MYC-Rearrangement Affects Prognosis 2 Years Post-DLBCL Diagnosis

MYC-rearrangement within 2 years after diagnosis may affect the prognosis of patients with diffuse large B-cell lymphoma.

Patients with diffuse large B-cell lymphoma (DLBCL) and MYC-rearrangement may be most at risk for negative outcomes when the disease is MYC double hit/triple-hit and when MYC is translocated to an immunoglobulin (IG) partner, according to a study published in the Journal of Clinical Oncology.

Andreas Rosenwald, MD, of University of Würzburg and Comprehensive Cancer Center Mainfranken, Würzburg, Germany, and colleagues conducted this study to examine if the impact of MYC rearrangement on prognosis was influenced by the MYC partner gene (IG or a non-IG gene).

“The routine work-up of aggressive B-cell non-Hodgkin lymphoma at many institutions now includes FISH testing for MYC-rearrangement and, if positive, for BCL2 and BCL6 loci,” they wrote.

However, many questions about the role of MYC rearrangement remain.

The study looked at 5,117 patients with DLBCL taken from large prospective trials and patient registries in Europe and North America. All patients were treated with rituximab plus cyclophosphamide, doxorubicin, vincristine, and prednisone, or a similar treatment regimen.

Of the included patients, 47% had biopsy material sufficient for assessment of MYC-rearrangement. Among those patients, 11% had MYC-rearrangement, and this rearrangement was associated with significantly shorter progression-free survival (PFS) and overall survival (OS).
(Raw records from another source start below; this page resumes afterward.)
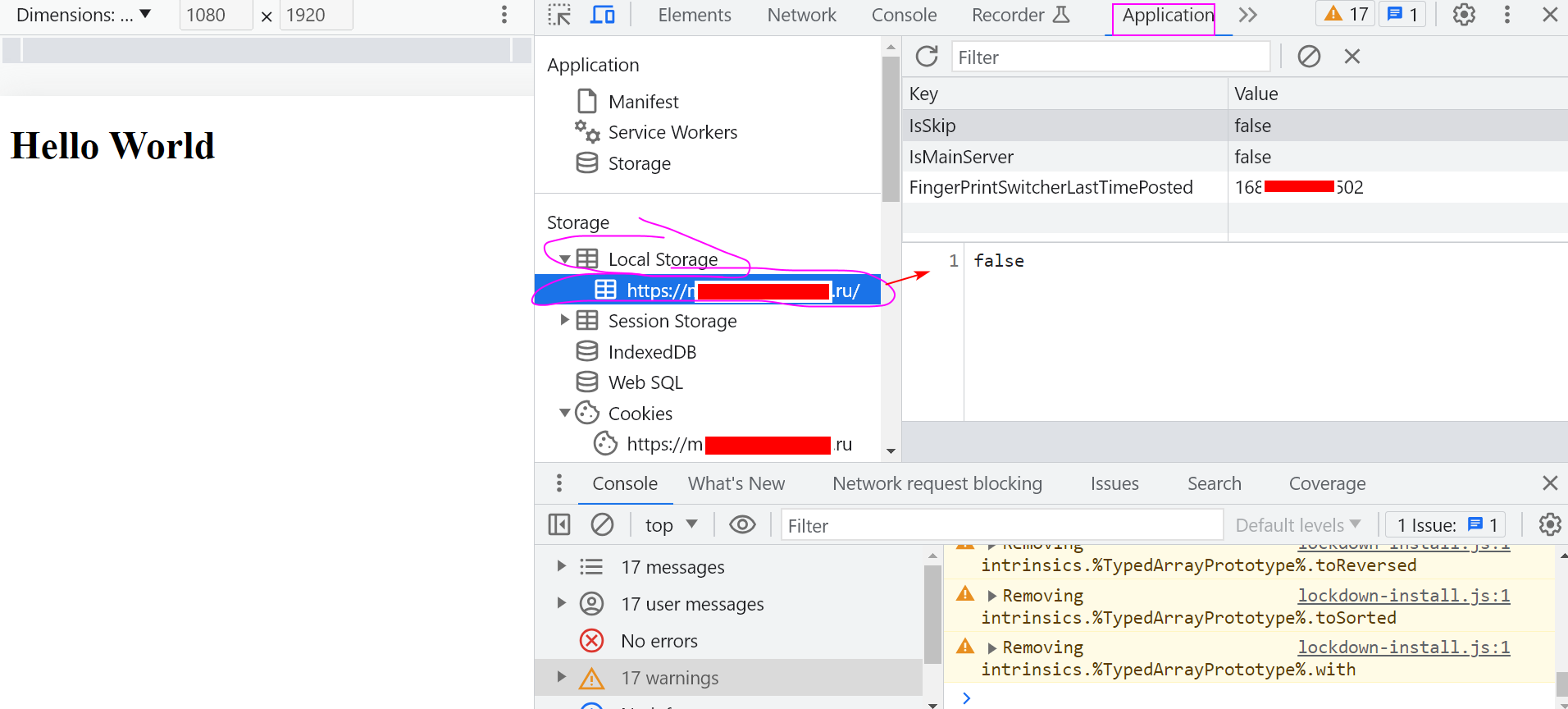Delete selected storage entry X icon

coord(1352,57)
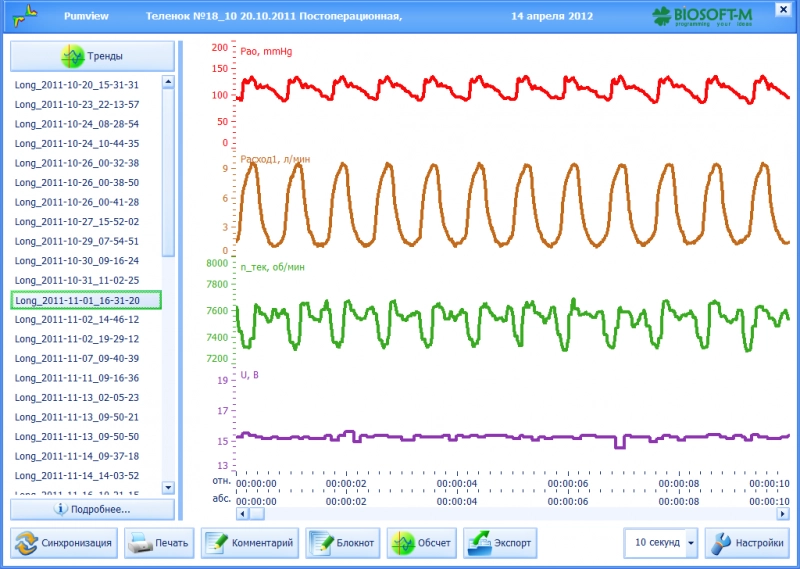The height and width of the screenshot is (569, 800).
Task: Run calculation with Обсчет button
Action: [422, 543]
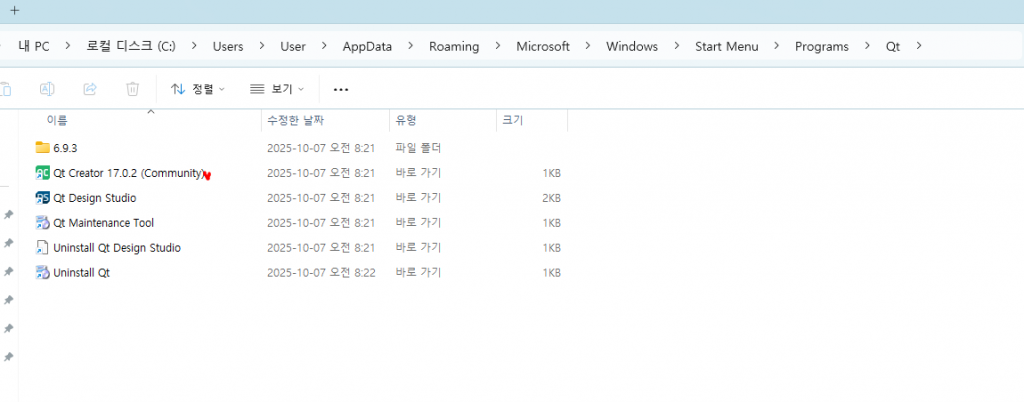Select the Qt Maintenance Tool icon
The width and height of the screenshot is (1024, 402).
click(42, 223)
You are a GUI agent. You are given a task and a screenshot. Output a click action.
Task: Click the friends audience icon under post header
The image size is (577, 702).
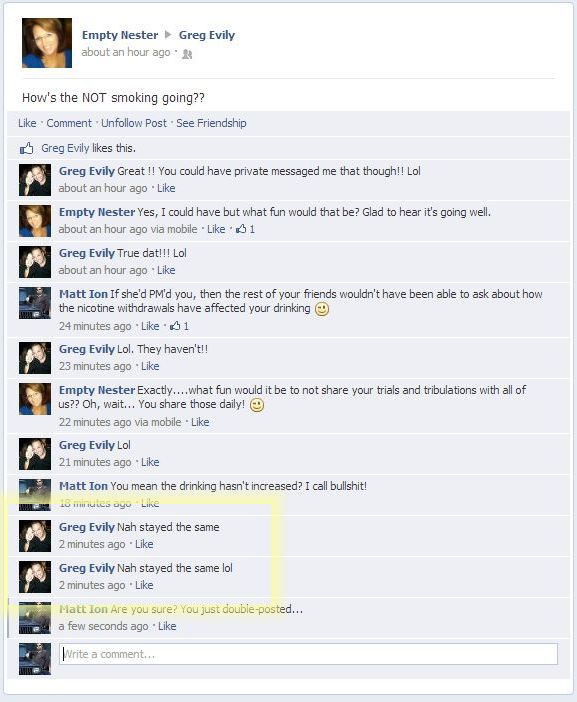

The researchers noted a time-dependent effect on outcome for patients with MYC-rearrangement, with the strongest effect occurring within the first 2 years after diagnosis; beyond the first 2 years, the negative effect of MYC- rearrangement was not noted.

“Thus, the survival probability of patients with MYC-rearrangement DLBCL who survived for at least 2 years did not differ from those with DLBCL without MYC-rearrangement,” the researchers wrote.

The adverse effect of MYC-rearrangement was only found in patients with a concurrent rearrangement of BCL2 and/or BCL6 and an IG partner (HR=2.4; 95% CI, 1.6–3.6; P<.001). This effect was most evident in the first 2 years after diagnosis (PFS: HR=2.9; 95% CI, 2.0–4.3 and OS:HR=3.6; 95% CI, 2.5–5.4).

This finding may have two significant implications, according to the researchers.

“First, future FISH strategies in DLBCL may have to include the IG lightchain loci in cases where MYC is rearranged, and second, risk-adjusted therapeutic approaches in DLBCL may be needed only for MYC-DH/TH cases in which MYC is rearranged to an IG partner,” they wrote.

In addition, because these negative effects seem to be limited to the first 2 years after diagnosis, the researchers recommended that “emphasis should be given to optimizing first-line treatment and consolidation after complete remission.”